4. Conclusions and Outlook

The Urumqi River headwater region has the longest runoff records of any glacier in China. This study analyses streamflow at Urumqi Glacier No. 1 gauging station (R). A simple water balance model is used to separate the different components of R, including precipitation runoff from the glacier surface (R_pg) and from nonglacial areas (R_ng), glacier mass balance MB and glacial runoff R_g. The long-term changes of R and its components, as well as their response to climate change are revealed.

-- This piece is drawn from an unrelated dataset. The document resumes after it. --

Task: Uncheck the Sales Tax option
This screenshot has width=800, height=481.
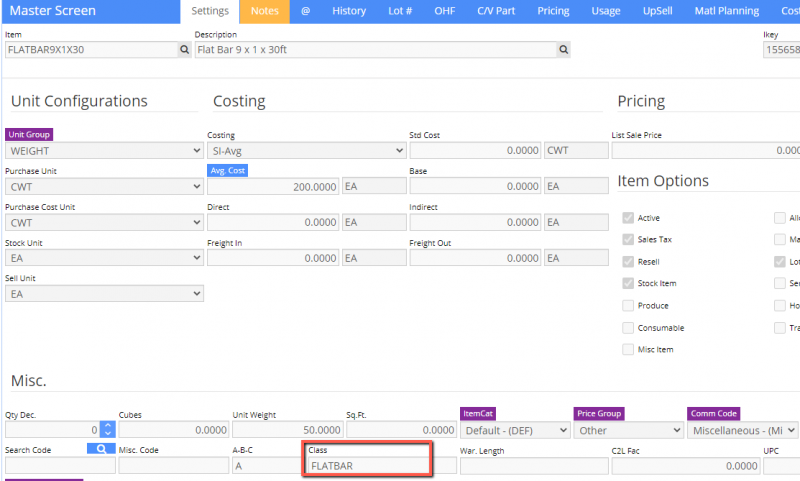Action: [628, 240]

• Average total runoff at the UG1HMS was about 206.96 × 10⁴ m³ over the past 60 years, of which the average R_g accounted for 70%, among them R_pg and MB accounted for 44% and 26%, respectively. The rest was precipitation runoff in nonglacierized areas. R demonstrated a significant increase in the period of 1993–2018, with an increase of 114.39 × 10⁴ m³, corresponding to 1.7 times R during the period of 1959–1992. This increase was correlated with temperature and associated with precipitation, indicating that both the mass reduction of the glacier and the elevated precipitation were contributors. At present, R and its components are characterized by high values with great annual fluctuation.
• As important components, precipitation runoff from the glacier surface (R_pg) and nonglacial areas (R_ng) were determined by the amount of precipitation in the catchment, showing a step increase after 1995. A higher temperature can elevate the runoff coefficient on the glacier (α_g) resulting in an enhanced R_pg, and vice versa. The recession of the glacier area, which reduces R_g and increases R_ng, had an overall negative impact on the R value.

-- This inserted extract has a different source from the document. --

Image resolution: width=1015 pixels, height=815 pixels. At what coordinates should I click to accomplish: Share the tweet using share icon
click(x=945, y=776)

• The modeled glacier mass balance MB was inversely correlated with air temperature and showed a strong negative growth trend over the past 60 years. For precipitation, A higher solid precipitation can moderate glacier melting thus making MB more positive, and oppositely, a higher liquid precipitation can accelerate glacier melting thus making MB more negative.

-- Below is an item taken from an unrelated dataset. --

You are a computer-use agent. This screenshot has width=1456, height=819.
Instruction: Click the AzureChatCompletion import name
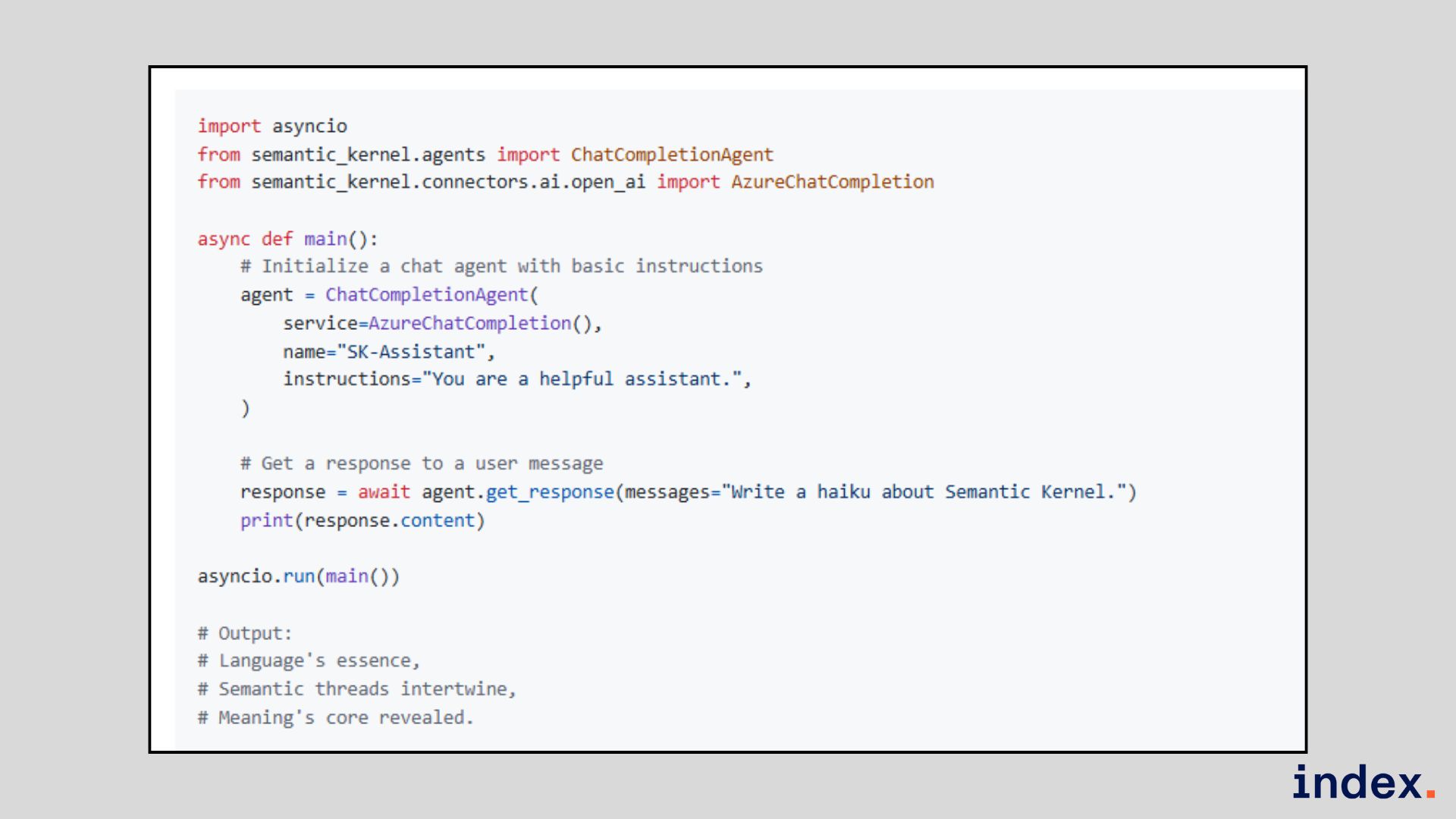coord(832,182)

• Over the past 60 years, the long-term change of glacial runoff showed an increasing trend, particularly after 1992. After reaching its maximum during the period 1997–2007, it decreased slightly from 1998 to 2018. We found that the general reduction of precipitation and particularly the shrinkage of the glacier area were responsible for the downward trend. The period of 1997–2007 is likely to be the “peak water” (tipping point) of the glacial runoff, as described by Huss et al. (2018) [16]. However, to verify it, longer observation and a more in-depth quantitative analysis are required.

In this study, to reveal a long-term change of runoff over the glacierized area and minimize the inherent temporal noise of the high-resolution time series, we analyzed the annual periods. However, the relationship and the interactive mechanism between the runoff or its components and meteorological elements are better described using a higher temporal resolution scale. In addition, the division of time period in this study is inevitably subjective and arbitrary. For this reason, a higher temporal resolution of the hydrological model needs to be introduced in future studies.